GIVEN INSTRUCTION
Display each line in the entries below that contains the word "sidebar".

[Start of INPUT]

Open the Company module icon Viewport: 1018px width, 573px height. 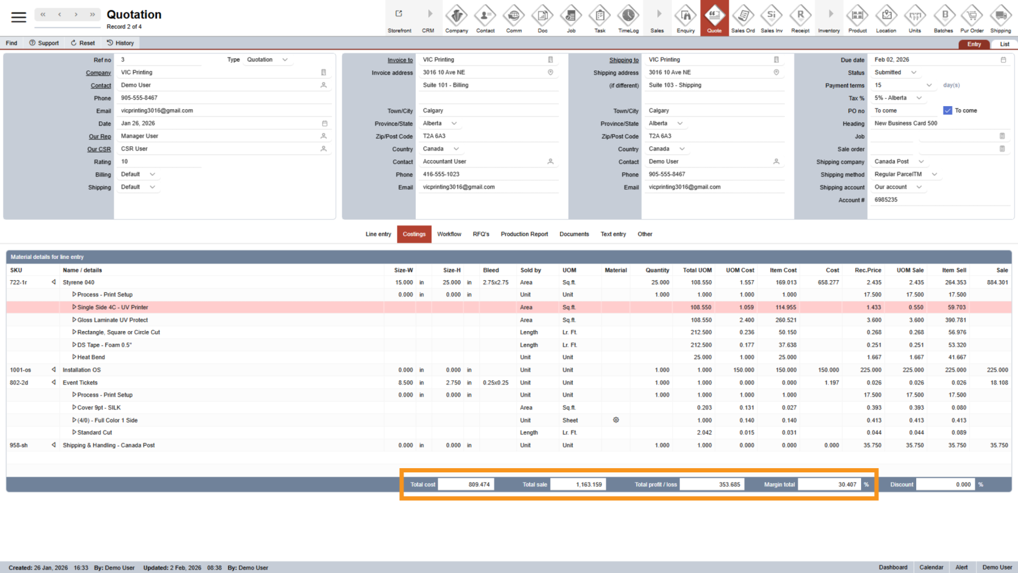point(456,18)
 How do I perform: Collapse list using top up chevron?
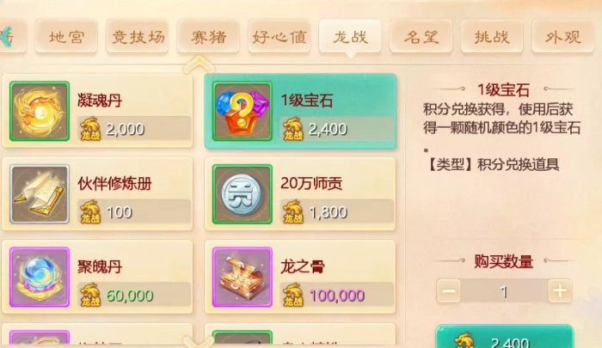(x=199, y=64)
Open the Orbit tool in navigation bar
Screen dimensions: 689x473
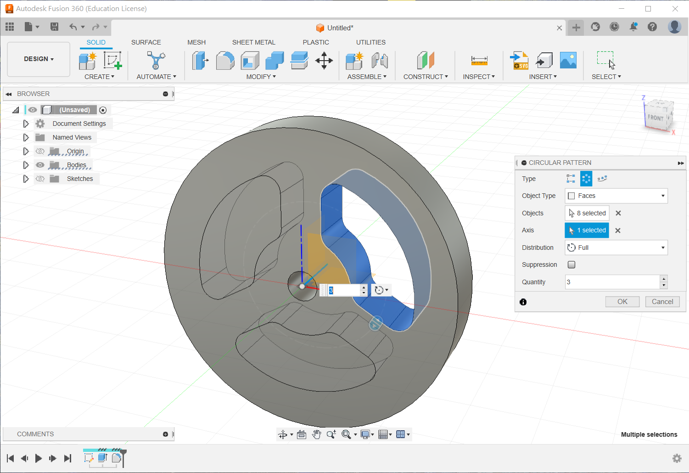pyautogui.click(x=283, y=434)
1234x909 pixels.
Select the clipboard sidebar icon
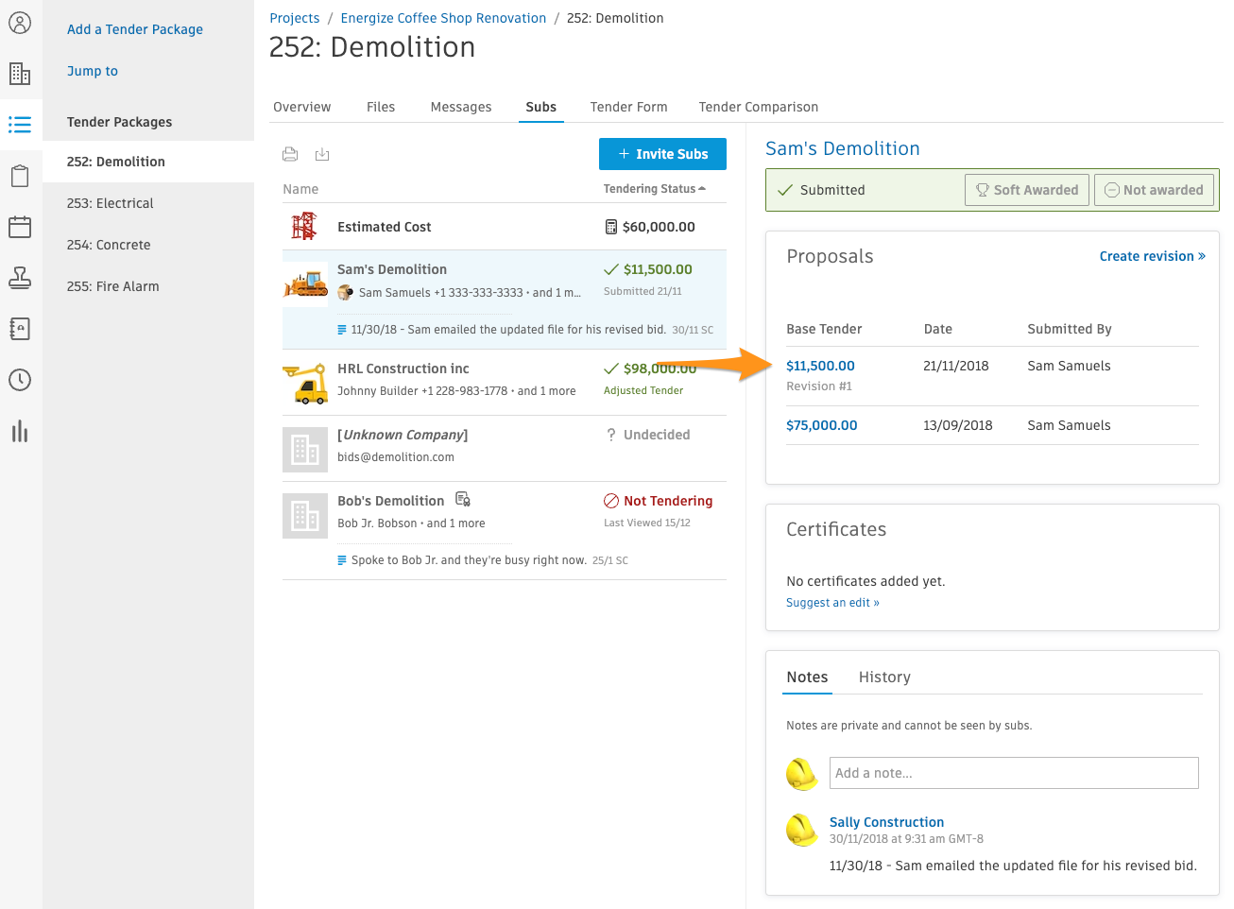20,176
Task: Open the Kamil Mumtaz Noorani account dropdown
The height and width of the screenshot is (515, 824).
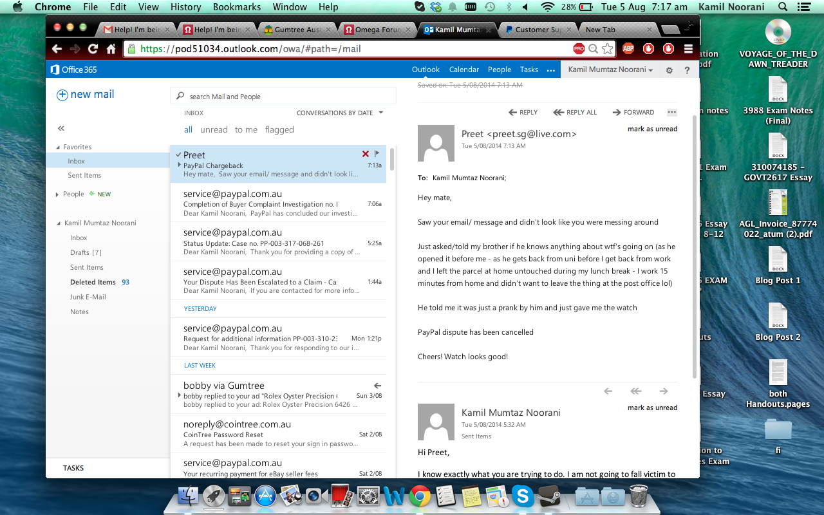Action: [610, 70]
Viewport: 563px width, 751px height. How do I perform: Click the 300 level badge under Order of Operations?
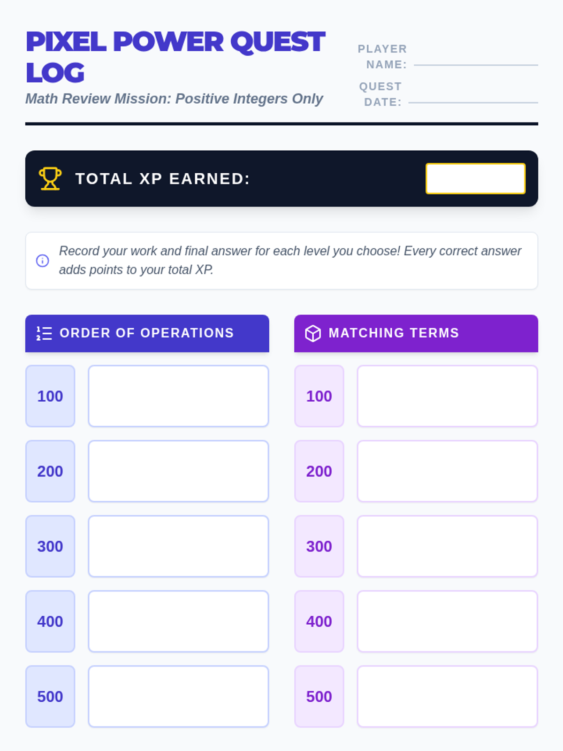(x=50, y=546)
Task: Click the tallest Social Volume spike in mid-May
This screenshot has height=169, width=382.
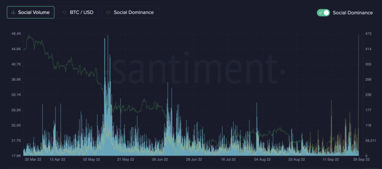Action: pyautogui.click(x=108, y=95)
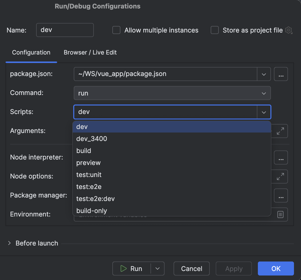Switch to the Configuration tab
Screen dimensions: 301x280
[x=31, y=53]
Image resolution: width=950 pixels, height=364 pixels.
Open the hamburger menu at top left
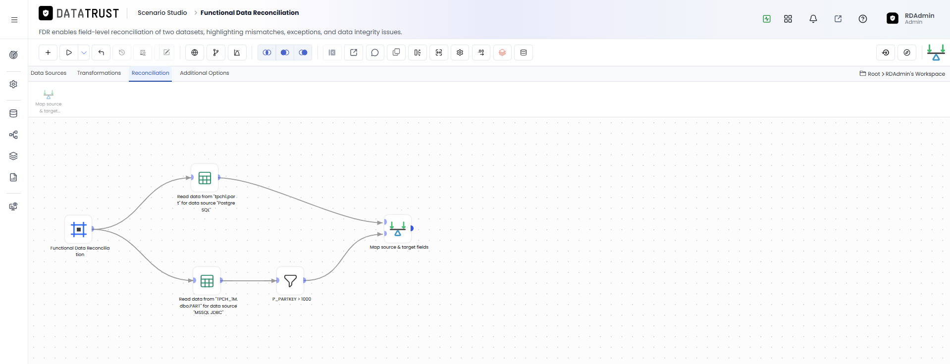pyautogui.click(x=14, y=20)
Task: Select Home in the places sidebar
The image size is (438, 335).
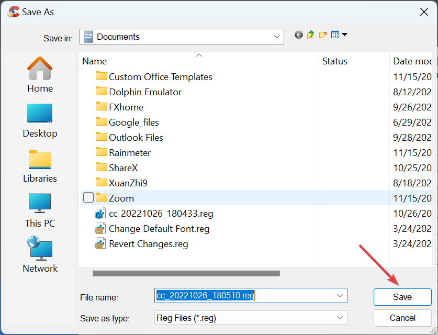Action: pyautogui.click(x=40, y=75)
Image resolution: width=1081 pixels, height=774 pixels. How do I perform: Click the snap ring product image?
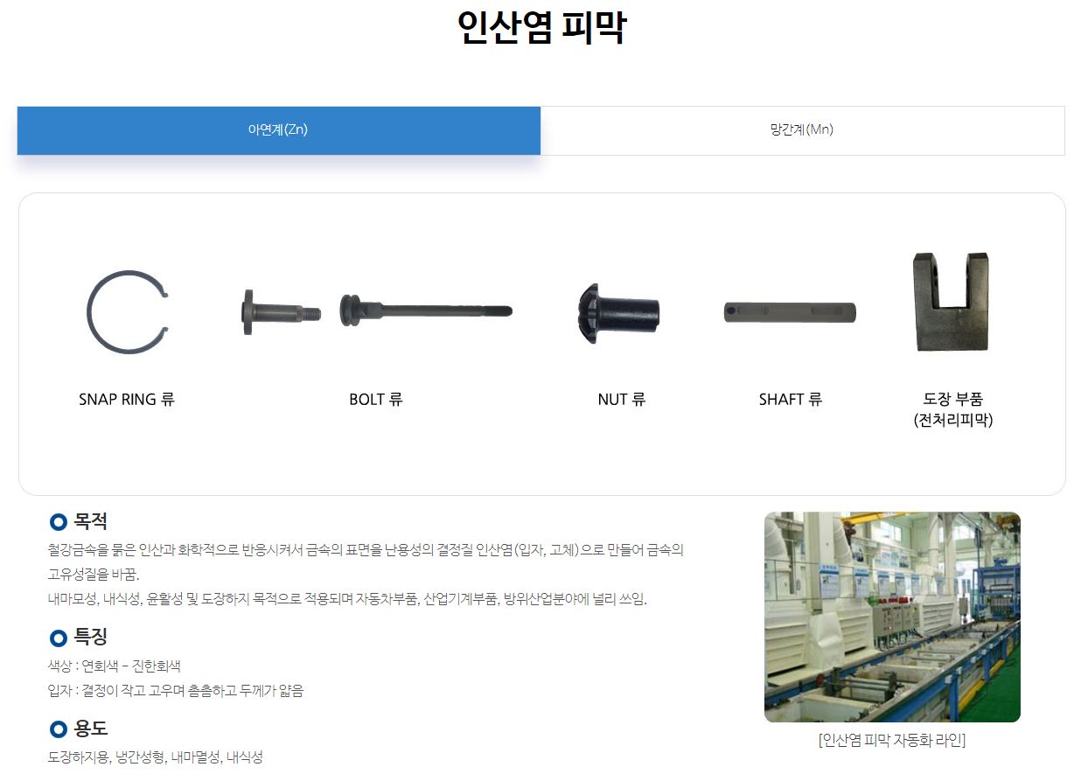[x=128, y=312]
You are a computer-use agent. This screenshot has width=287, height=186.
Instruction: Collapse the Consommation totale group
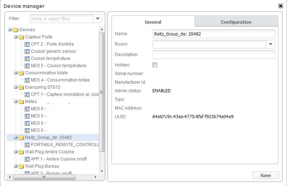pos(16,73)

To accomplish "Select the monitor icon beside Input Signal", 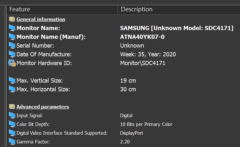I will 12,115.
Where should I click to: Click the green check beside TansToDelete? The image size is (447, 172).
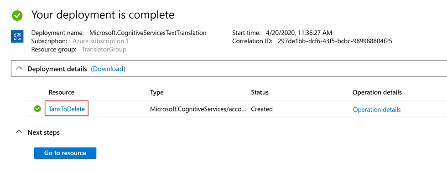[37, 109]
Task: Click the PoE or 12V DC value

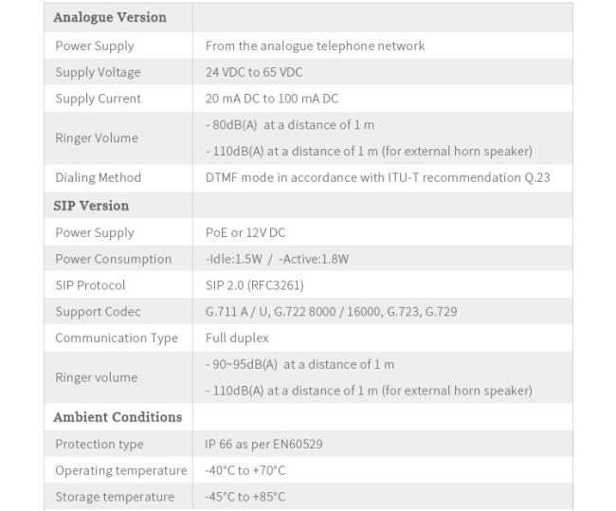Action: point(245,232)
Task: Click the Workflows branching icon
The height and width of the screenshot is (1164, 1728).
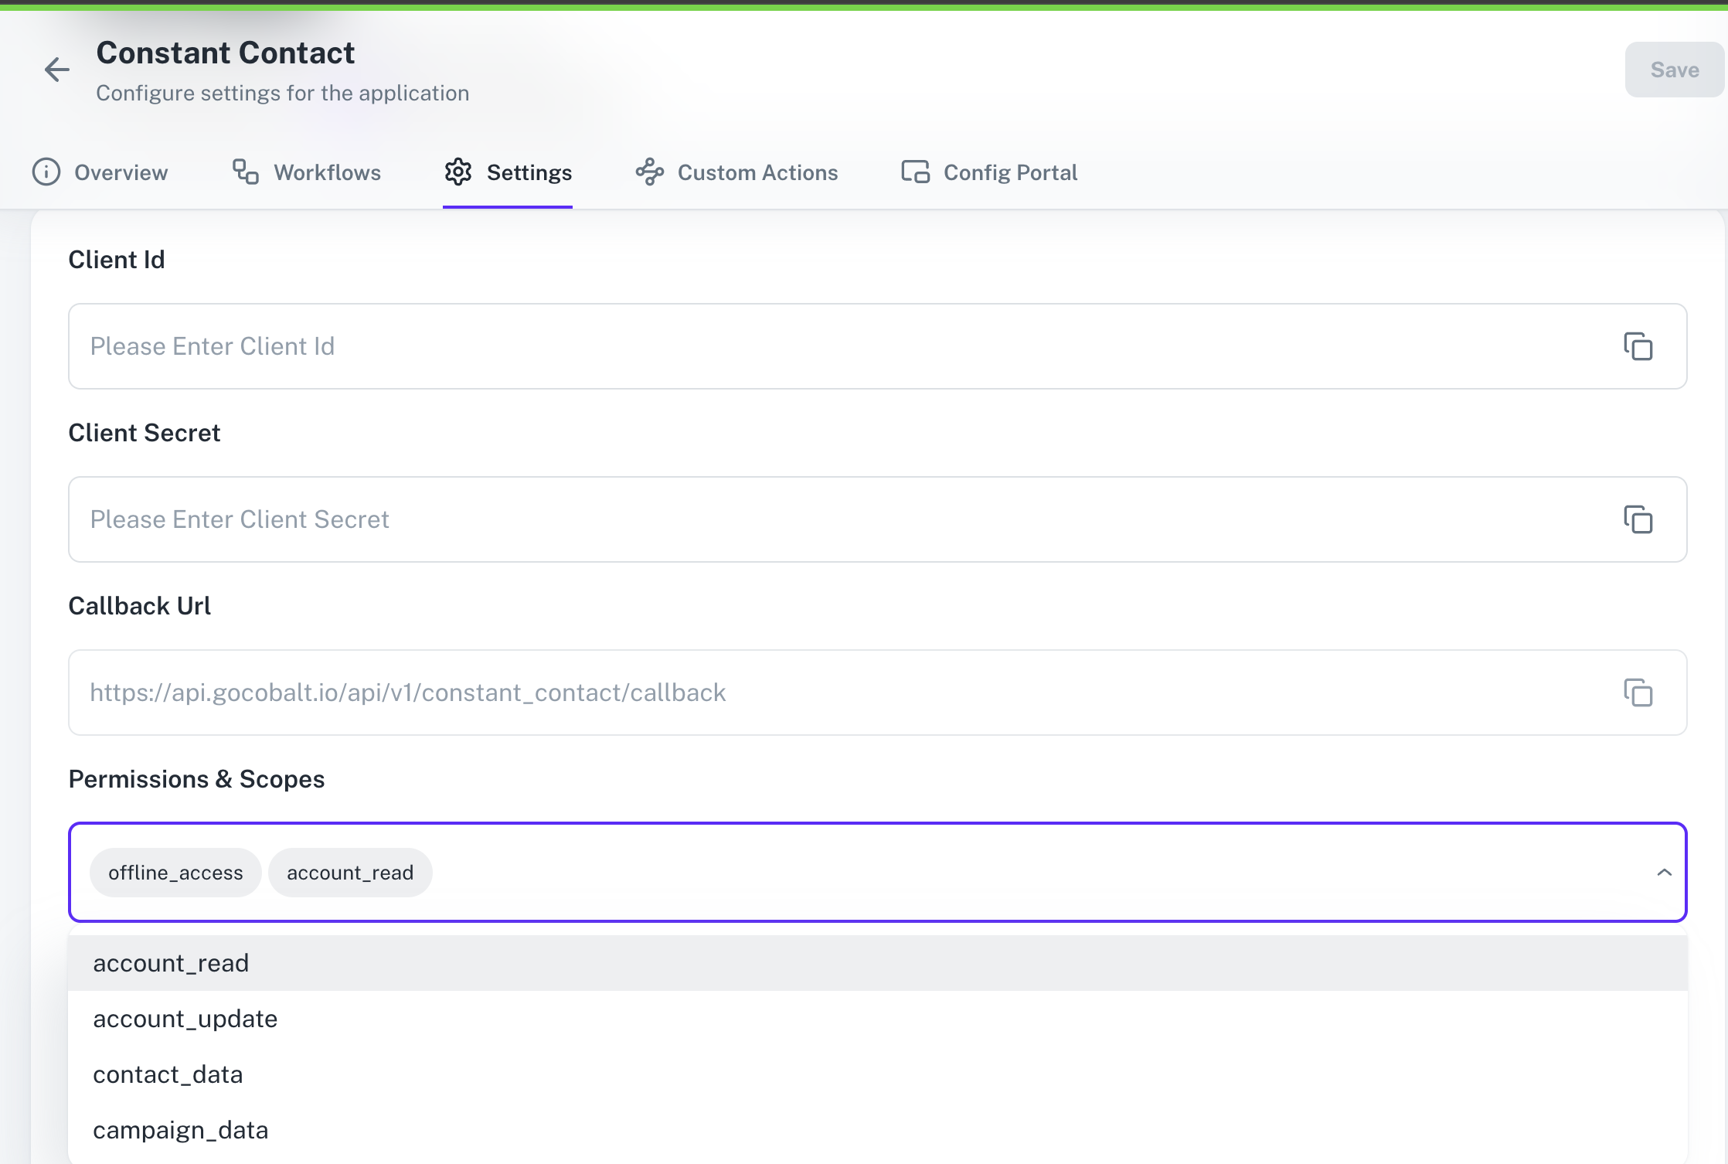Action: 244,172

[End of INPUT]

REPLY TO THE TASK
Select the clipboard sidebar icon
Task: Select Home in the places sidebar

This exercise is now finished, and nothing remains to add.